Task brief: Reproduce the complete set of records, exactly as they appear.

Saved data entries
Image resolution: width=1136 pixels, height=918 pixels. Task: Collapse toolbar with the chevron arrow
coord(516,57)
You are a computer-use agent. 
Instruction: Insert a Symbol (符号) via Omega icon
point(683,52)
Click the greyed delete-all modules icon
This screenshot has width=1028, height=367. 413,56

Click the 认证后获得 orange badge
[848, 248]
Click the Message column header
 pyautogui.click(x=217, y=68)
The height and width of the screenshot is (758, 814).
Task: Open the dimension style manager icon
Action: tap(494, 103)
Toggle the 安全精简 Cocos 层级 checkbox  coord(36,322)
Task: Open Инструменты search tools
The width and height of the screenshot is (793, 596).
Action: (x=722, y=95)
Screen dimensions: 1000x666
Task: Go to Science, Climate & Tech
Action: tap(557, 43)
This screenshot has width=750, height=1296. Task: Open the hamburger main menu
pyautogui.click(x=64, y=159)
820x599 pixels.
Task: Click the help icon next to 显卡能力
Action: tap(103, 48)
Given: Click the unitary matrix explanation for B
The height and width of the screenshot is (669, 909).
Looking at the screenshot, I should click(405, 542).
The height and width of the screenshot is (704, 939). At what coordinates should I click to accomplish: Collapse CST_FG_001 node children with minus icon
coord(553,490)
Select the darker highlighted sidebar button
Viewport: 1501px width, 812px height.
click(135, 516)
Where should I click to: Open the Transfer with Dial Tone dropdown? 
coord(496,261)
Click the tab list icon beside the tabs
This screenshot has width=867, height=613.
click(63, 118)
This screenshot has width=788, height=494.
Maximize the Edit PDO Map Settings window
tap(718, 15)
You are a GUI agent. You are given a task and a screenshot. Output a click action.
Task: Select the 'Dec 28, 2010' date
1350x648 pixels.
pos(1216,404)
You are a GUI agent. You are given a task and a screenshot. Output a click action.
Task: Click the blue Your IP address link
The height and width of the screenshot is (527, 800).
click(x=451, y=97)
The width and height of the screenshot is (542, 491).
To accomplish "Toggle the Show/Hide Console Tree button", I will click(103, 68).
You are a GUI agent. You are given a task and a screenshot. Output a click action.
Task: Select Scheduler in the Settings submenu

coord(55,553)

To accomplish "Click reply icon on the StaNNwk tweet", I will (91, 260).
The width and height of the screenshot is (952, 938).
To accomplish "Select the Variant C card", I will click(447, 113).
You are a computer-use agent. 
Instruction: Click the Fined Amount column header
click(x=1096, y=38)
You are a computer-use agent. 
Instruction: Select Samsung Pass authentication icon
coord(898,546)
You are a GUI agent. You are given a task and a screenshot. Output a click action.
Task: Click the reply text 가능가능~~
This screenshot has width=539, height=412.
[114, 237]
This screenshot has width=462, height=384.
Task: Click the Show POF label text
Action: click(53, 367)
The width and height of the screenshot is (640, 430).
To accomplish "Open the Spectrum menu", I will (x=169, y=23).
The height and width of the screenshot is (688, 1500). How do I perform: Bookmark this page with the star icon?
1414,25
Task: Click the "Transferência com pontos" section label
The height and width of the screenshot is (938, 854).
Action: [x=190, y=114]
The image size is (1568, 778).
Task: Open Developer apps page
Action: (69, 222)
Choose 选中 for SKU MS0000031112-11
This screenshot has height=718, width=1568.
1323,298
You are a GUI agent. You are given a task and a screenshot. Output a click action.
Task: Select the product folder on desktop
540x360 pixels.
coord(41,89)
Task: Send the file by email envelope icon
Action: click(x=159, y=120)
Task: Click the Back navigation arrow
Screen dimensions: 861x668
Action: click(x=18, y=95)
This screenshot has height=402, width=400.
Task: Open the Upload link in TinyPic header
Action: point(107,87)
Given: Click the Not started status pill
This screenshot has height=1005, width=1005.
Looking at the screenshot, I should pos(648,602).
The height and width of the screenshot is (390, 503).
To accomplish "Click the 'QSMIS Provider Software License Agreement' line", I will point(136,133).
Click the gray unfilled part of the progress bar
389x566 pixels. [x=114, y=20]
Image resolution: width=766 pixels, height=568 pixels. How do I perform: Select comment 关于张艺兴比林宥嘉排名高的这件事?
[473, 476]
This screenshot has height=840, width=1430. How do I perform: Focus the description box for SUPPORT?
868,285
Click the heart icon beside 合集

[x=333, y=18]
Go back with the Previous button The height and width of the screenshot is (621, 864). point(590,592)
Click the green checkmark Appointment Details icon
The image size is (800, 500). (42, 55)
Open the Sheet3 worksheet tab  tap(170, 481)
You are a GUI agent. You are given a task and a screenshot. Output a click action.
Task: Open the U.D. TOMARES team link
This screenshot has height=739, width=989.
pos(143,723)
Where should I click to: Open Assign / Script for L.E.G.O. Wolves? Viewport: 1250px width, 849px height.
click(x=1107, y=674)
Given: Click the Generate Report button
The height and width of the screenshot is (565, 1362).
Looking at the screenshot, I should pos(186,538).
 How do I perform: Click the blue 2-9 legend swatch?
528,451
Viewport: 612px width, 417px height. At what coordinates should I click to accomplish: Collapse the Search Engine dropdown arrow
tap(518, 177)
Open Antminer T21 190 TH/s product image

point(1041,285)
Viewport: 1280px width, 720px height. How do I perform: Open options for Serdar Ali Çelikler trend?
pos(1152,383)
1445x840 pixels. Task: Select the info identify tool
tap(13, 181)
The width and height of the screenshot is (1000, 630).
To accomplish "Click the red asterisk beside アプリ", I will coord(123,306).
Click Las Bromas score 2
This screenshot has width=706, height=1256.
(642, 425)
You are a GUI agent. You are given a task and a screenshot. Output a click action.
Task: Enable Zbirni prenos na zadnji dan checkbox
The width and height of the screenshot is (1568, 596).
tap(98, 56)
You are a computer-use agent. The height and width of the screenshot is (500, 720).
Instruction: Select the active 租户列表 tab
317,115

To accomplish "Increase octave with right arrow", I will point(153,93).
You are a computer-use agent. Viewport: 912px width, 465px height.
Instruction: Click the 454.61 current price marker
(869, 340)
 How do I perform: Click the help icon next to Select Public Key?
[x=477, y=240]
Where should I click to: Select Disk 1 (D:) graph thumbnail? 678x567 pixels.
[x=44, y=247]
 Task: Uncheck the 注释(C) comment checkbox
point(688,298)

Answer to this task:
Image resolution: width=1136 pixels, height=918 pixels. Task: Collapse toolbar with the chevron arrow
coord(516,57)
You are a computer-use agent. 
Instruction: Insert a Symbol (符号) via Omega icon
point(683,52)
Click the greyed delete-all modules icon
This screenshot has width=1028, height=367. 413,56

Click the 认证后获得 orange badge
[848, 248]
Click the Message column header
 pyautogui.click(x=217, y=68)
The height and width of the screenshot is (758, 814).
Task: Open the dimension style manager icon
Action: tap(494, 103)
Toggle the 安全精简 Cocos 层级 checkbox  coord(36,322)
Task: Open Инструменты search tools
The width and height of the screenshot is (793, 596).
Action: (x=722, y=95)
Screen dimensions: 1000x666
Task: Go to Science, Climate & Tech
Action: tap(557, 43)
This screenshot has width=750, height=1296. Task: Open the hamburger main menu
pyautogui.click(x=64, y=159)
820x599 pixels.
Task: Click the help icon next to 显卡能力
Action: tap(103, 48)
Given: Click the unitary matrix explanation for B
The height and width of the screenshot is (669, 909).
Looking at the screenshot, I should click(405, 542).
The height and width of the screenshot is (704, 939). At what coordinates should I click to accomplish: Collapse CST_FG_001 node children with minus icon
coord(553,490)
Select the darker highlighted sidebar button
Viewport: 1501px width, 812px height.
click(135, 516)
Where should I click to: Open the Transfer with Dial Tone dropdown? 
coord(496,261)
Click the tab list icon beside the tabs
This screenshot has width=867, height=613.
click(63, 118)
This screenshot has width=788, height=494.
Maximize the Edit PDO Map Settings window
tap(718, 15)
You are a GUI agent. You are given a task and a screenshot. Output a click action.
Task: Select the 'Dec 28, 2010' date
1350x648 pixels.
pos(1216,404)
You are a GUI agent. You are given a task and a screenshot. Output a click action.
Task: Click the blue Your IP address link
The height and width of the screenshot is (527, 800).
click(x=451, y=97)
The width and height of the screenshot is (542, 491).
To accomplish "Toggle the Show/Hide Console Tree button", I will click(103, 68).
You are a GUI agent. You are given a task and a screenshot. Output a click action.
Task: Select Scheduler in the Settings submenu

coord(55,553)

To accomplish "Click reply icon on the StaNNwk tweet", I will (91, 260).
The width and height of the screenshot is (952, 938).
To accomplish "Select the Variant C card", I will click(447, 113).
You are a computer-use agent. 
Instruction: Click the Fined Amount column header
click(x=1096, y=38)
You are a computer-use agent. 
Instruction: Select Samsung Pass authentication icon
coord(898,546)
You are a GUI agent. You are given a task and a screenshot. Output a click action.
Task: Click the reply text 가능가능~~
This screenshot has width=539, height=412.
[114, 237]
This screenshot has width=462, height=384.
Task: Click the Show POF label text
Action: click(53, 367)
The width and height of the screenshot is (640, 430).
To accomplish "Open the Spectrum menu", I will (x=169, y=23).
The height and width of the screenshot is (688, 1500). How do I perform: Bookmark this page with the star icon?
1414,25
Task: Click the "Transferência com pontos" section label
The height and width of the screenshot is (938, 854).
Action: [x=190, y=114]
The image size is (1568, 778).
Task: Open Developer apps page
Action: (69, 222)
Choose 选中 for SKU MS0000031112-11
This screenshot has height=718, width=1568.
1323,298
You are a GUI agent. You are given a task and a screenshot. Output a click action.
Task: Select the product folder on desktop
540x360 pixels.
coord(41,89)
Task: Send the file by email envelope icon
Action: click(x=159, y=120)
Task: Click the Back navigation arrow
Screen dimensions: 861x668
Action: click(x=18, y=95)
This screenshot has height=402, width=400.
Task: Open the Upload link in TinyPic header
Action: point(107,87)
Given: Click the Not started status pill
This screenshot has height=1005, width=1005.
Looking at the screenshot, I should pos(648,602).
The height and width of the screenshot is (390, 503).
To accomplish "Click the 'QSMIS Provider Software License Agreement' line", I will point(136,133).
Click the gray unfilled part of the progress bar
389x566 pixels. [x=114, y=20]
Image resolution: width=766 pixels, height=568 pixels. How do I perform: Select comment 关于张艺兴比林宥嘉排名高的这件事?
[473, 476]
This screenshot has height=840, width=1430. How do I perform: Focus the description box for SUPPORT?
868,285
Click the heart icon beside 合集

[x=333, y=18]
Go back with the Previous button The height and width of the screenshot is (621, 864). point(590,592)
Click the green checkmark Appointment Details icon
The image size is (800, 500). (42, 55)
Open the Sheet3 worksheet tab  tap(170, 481)
You are a GUI agent. You are given a task and a screenshot. Output a click action.
Task: Open the U.D. TOMARES team link
This screenshot has height=739, width=989.
pos(143,723)
Where should I click to: Open Assign / Script for L.E.G.O. Wolves? Viewport: 1250px width, 849px height.
click(x=1107, y=674)
Given: Click the Generate Report button
The height and width of the screenshot is (565, 1362).
Looking at the screenshot, I should pos(186,538).
 How do I perform: Click the blue 2-9 legend swatch?
528,451
Viewport: 612px width, 417px height. At what coordinates should I click to accomplish: Collapse the Search Engine dropdown arrow
tap(518, 177)
Open Antminer T21 190 TH/s product image

point(1041,285)
Viewport: 1280px width, 720px height. How do I perform: Open options for Serdar Ali Çelikler trend?
pos(1152,383)
1445x840 pixels. Task: Select the info identify tool
tap(13, 181)
The width and height of the screenshot is (1000, 630).
To accomplish "Click the red asterisk beside アプリ", I will coord(123,306).
Click Las Bromas score 2
This screenshot has width=706, height=1256.
(642, 425)
You are a GUI agent. You are given a task and a screenshot. Output a click action.
Task: Enable Zbirni prenos na zadnji dan checkbox
The width and height of the screenshot is (1568, 596).
tap(98, 56)
You are a computer-use agent. The height and width of the screenshot is (500, 720).
Instruction: Select the active 租户列表 tab
317,115

To accomplish "Increase octave with right arrow", I will point(153,93).
You are a computer-use agent. Viewport: 912px width, 465px height.
Instruction: Click the 454.61 current price marker
(869, 340)
 How do I perform: Click the help icon next to Select Public Key?
[x=477, y=240]
Where should I click to: Select Disk 1 (D:) graph thumbnail? 678x567 pixels.
[x=44, y=247]
 Task: Uncheck the 注释(C) comment checkbox
point(688,298)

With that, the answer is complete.